Although the exact histogenesis of mixed tumors is unknown, it is believed that these arise from undifferentiated basal stem cells (19) or common totipotential precursor cells (20). Some case reports support the view that there is a simultaneous proliferation of different cell lines (5). Ali et al. (21) reported a composite gastric carcinoid and adenocarcinoma, and provided strong evidence for the common, endodermal derivation of mucus-secreting and endocrine cells in a gastric neoplasm. A common histogenesis for both adenocarcinoma and carcinoid structures has also been suggested from metaplastic intestinal epithelium, wich would render the designation of composite tumor appropriate (6).

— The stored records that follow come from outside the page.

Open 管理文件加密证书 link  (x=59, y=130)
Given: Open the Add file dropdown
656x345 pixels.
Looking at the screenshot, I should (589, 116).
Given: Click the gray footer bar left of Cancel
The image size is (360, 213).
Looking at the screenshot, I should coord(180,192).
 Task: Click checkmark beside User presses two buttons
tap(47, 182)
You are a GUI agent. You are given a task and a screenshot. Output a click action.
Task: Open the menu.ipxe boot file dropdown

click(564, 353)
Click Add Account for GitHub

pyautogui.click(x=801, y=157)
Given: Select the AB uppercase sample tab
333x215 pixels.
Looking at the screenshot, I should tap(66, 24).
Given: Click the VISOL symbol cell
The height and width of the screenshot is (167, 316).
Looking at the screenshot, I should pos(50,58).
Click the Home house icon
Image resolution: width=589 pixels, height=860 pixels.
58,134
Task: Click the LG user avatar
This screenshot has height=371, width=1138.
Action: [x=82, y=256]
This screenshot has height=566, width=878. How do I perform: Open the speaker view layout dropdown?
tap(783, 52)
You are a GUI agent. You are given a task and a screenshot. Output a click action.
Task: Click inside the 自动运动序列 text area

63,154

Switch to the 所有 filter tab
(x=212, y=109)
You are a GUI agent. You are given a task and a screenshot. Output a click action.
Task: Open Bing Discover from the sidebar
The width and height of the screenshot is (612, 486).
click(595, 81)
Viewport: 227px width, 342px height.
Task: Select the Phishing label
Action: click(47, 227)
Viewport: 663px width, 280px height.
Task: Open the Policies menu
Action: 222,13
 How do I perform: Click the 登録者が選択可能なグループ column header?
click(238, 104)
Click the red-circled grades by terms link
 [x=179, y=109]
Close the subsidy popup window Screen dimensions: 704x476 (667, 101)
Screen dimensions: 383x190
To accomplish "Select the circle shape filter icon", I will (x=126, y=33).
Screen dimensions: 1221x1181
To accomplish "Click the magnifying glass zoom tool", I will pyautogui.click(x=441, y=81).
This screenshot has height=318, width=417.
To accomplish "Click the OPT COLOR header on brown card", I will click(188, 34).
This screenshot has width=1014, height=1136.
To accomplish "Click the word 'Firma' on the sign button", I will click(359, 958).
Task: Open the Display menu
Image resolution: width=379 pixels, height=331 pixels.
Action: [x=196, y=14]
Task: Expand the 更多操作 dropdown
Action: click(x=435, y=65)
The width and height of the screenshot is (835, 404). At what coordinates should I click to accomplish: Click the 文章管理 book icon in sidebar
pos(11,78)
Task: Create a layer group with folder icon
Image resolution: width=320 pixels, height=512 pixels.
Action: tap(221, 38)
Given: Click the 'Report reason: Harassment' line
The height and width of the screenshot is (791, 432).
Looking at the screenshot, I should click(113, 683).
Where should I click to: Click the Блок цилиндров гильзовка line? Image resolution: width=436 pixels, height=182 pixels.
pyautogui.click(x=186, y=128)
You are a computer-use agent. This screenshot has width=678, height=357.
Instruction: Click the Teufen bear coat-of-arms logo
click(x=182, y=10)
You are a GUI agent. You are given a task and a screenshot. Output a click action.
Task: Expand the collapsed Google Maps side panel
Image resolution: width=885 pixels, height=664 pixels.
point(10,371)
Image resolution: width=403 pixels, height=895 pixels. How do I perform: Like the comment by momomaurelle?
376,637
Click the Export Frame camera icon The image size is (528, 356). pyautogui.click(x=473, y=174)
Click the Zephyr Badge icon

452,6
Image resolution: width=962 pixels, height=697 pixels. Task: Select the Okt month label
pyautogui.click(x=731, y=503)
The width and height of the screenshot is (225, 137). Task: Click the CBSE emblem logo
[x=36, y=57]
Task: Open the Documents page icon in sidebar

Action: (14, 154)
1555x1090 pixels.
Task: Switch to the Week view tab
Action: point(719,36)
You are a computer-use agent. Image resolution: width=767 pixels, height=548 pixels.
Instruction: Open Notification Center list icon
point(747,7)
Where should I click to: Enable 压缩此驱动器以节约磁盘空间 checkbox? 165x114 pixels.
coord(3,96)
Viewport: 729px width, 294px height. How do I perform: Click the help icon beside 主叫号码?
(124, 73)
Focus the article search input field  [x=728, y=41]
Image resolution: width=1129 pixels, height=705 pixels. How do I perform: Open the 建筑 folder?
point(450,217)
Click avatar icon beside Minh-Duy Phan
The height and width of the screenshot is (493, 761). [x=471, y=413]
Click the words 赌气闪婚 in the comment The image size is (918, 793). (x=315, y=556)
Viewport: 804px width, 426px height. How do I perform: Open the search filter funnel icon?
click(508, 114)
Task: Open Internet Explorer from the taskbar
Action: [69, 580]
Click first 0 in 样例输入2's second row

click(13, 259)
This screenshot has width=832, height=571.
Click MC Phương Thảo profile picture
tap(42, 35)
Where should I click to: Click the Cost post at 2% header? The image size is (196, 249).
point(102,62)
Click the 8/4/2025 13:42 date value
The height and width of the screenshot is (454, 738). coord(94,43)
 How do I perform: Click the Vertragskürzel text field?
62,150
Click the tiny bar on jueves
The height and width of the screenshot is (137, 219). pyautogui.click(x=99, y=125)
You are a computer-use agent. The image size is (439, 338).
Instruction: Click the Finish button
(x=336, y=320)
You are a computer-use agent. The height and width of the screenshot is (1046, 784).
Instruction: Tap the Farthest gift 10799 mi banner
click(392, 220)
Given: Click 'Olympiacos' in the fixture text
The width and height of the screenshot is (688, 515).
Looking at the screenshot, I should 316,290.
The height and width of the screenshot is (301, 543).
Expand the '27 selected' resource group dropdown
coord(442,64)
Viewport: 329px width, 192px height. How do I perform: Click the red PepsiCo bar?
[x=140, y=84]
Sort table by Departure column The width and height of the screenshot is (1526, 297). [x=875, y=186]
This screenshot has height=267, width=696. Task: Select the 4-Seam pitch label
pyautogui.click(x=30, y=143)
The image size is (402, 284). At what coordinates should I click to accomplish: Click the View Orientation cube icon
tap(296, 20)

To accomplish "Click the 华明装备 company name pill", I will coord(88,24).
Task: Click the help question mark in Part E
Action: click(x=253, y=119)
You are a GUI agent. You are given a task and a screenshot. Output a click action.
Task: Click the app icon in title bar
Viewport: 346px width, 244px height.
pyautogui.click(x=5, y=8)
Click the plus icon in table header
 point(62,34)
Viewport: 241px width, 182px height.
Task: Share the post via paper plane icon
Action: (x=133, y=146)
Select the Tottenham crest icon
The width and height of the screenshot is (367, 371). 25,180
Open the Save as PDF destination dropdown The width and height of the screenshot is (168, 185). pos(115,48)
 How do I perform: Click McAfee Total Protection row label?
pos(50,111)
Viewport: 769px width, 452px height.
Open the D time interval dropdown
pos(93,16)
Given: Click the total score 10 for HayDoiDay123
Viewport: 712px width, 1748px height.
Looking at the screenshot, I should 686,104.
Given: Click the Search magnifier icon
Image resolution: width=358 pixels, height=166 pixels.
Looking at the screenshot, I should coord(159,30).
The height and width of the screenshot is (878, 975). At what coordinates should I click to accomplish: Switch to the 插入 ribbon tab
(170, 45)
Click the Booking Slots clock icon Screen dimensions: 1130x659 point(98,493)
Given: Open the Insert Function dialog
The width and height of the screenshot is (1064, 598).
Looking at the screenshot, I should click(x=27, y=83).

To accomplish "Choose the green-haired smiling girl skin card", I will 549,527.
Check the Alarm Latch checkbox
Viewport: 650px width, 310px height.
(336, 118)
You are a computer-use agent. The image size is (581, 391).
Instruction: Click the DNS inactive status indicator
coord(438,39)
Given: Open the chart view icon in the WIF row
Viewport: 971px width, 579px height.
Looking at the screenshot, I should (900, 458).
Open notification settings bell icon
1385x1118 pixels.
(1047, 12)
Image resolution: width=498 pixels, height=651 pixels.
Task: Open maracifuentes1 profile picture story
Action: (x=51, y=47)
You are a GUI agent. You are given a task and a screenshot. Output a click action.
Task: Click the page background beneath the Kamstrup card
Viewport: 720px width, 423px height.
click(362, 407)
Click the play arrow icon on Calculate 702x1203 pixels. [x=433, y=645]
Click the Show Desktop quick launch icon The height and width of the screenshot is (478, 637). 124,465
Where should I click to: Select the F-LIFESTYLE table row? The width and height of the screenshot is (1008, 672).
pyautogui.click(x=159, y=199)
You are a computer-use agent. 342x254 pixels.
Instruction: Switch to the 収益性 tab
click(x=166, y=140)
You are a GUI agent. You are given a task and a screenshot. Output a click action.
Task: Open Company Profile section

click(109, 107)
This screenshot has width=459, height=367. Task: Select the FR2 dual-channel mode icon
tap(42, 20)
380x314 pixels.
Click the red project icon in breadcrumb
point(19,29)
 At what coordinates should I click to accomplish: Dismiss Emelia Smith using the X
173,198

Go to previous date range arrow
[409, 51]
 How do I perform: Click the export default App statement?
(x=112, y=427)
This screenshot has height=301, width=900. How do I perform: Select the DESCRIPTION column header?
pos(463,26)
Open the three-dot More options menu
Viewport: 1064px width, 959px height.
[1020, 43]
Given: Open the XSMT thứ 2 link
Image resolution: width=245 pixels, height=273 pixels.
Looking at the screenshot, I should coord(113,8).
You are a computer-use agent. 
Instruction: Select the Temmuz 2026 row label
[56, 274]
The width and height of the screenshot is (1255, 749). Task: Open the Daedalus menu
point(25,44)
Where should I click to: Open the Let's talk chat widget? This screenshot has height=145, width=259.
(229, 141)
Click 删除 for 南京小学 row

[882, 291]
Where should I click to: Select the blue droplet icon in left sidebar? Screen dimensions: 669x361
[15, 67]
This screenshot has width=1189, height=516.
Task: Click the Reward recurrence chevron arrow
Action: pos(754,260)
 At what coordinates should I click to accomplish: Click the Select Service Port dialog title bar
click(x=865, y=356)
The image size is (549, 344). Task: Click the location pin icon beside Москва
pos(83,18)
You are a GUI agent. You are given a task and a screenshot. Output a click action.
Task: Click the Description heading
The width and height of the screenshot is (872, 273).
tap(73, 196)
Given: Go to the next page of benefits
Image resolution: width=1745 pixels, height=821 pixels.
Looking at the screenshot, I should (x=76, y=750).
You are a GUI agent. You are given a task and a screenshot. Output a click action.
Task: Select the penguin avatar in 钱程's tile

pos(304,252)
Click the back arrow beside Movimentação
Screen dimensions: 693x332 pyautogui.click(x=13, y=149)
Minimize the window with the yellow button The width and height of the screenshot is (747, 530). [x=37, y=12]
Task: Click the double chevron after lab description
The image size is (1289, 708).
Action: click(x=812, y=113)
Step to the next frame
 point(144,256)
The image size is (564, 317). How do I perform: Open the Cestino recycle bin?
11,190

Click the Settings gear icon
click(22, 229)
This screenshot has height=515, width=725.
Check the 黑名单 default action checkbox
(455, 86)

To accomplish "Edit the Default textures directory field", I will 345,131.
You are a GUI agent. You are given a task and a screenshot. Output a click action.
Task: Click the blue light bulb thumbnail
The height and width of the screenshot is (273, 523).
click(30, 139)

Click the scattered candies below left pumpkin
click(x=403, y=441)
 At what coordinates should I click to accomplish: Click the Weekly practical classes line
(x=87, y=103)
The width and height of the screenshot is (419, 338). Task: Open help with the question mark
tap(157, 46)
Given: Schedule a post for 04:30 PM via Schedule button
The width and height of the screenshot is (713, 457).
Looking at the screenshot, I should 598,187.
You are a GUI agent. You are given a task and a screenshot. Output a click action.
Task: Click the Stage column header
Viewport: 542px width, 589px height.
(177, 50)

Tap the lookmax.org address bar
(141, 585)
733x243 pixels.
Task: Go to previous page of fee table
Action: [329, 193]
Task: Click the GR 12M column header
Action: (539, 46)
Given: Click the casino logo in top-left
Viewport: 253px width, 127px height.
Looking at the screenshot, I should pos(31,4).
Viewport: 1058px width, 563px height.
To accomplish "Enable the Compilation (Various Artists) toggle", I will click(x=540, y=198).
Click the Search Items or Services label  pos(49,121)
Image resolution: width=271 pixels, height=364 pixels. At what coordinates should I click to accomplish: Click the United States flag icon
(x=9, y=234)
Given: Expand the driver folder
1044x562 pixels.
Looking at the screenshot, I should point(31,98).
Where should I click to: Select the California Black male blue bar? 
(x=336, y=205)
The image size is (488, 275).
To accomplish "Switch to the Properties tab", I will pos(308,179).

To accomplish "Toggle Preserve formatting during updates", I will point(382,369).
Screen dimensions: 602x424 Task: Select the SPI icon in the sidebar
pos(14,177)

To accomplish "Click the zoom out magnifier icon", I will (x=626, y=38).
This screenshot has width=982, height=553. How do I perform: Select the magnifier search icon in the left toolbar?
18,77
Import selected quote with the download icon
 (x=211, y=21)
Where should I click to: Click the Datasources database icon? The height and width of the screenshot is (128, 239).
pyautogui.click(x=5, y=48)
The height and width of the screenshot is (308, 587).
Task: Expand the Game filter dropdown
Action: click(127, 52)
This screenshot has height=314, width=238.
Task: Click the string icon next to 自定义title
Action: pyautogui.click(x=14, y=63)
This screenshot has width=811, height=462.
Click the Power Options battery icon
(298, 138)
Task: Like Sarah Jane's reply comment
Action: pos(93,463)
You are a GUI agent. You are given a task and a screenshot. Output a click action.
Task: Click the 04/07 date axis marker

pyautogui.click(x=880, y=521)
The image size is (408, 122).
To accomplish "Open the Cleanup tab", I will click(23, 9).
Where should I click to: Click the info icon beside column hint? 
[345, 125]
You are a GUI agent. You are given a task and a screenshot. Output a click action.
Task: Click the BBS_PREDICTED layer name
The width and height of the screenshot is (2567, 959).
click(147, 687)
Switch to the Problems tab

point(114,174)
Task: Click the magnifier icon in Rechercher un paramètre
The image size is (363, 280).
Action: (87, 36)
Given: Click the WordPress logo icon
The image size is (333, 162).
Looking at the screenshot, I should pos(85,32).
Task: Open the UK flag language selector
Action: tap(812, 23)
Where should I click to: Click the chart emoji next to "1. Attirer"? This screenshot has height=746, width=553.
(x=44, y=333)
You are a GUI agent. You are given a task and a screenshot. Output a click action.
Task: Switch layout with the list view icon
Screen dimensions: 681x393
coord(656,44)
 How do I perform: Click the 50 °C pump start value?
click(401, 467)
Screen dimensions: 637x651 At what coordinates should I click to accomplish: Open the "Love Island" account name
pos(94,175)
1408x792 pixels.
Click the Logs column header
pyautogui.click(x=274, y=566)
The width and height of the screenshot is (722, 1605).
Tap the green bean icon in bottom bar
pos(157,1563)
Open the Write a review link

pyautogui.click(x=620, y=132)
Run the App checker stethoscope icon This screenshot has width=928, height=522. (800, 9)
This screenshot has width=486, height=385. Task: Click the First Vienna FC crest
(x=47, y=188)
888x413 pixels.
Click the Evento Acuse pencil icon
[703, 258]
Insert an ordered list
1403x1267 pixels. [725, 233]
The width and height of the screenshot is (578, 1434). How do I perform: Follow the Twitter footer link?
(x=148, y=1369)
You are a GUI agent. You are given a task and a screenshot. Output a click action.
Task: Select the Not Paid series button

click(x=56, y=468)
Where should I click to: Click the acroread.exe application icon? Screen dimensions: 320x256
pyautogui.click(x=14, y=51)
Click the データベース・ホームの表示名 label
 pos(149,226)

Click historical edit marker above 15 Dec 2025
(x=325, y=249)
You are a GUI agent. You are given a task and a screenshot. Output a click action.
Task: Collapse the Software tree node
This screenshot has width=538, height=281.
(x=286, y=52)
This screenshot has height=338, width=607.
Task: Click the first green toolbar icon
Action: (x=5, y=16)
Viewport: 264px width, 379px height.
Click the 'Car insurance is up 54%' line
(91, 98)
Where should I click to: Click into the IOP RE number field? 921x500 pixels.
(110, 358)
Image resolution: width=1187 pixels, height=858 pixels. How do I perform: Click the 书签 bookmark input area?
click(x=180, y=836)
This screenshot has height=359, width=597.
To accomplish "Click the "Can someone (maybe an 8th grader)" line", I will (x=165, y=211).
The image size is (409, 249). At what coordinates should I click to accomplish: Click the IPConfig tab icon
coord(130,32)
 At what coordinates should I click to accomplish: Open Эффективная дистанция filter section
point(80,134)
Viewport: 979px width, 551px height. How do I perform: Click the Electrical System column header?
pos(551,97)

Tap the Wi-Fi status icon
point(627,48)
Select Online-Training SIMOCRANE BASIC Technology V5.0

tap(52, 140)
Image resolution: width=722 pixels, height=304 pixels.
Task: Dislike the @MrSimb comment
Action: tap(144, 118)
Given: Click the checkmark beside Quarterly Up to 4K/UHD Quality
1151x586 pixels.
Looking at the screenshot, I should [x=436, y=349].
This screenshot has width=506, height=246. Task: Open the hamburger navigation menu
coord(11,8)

The question of whether composite carcinoid-adenocarcinoma tumors are more aggressive than common adenocarcinoma is currently been debated. In general, carcinoids have a relatively benign clinical course. In a few reported cases carcinoid tumors become less favorable when they are admixed with adenocarcinomas (17, 22). In our case the clinical behavior of the tumor was not so aggressive. Although no total resection was made, the patient is in a good condition at 18 months after the operation, without evidence of metastasis both clinically and radiologically.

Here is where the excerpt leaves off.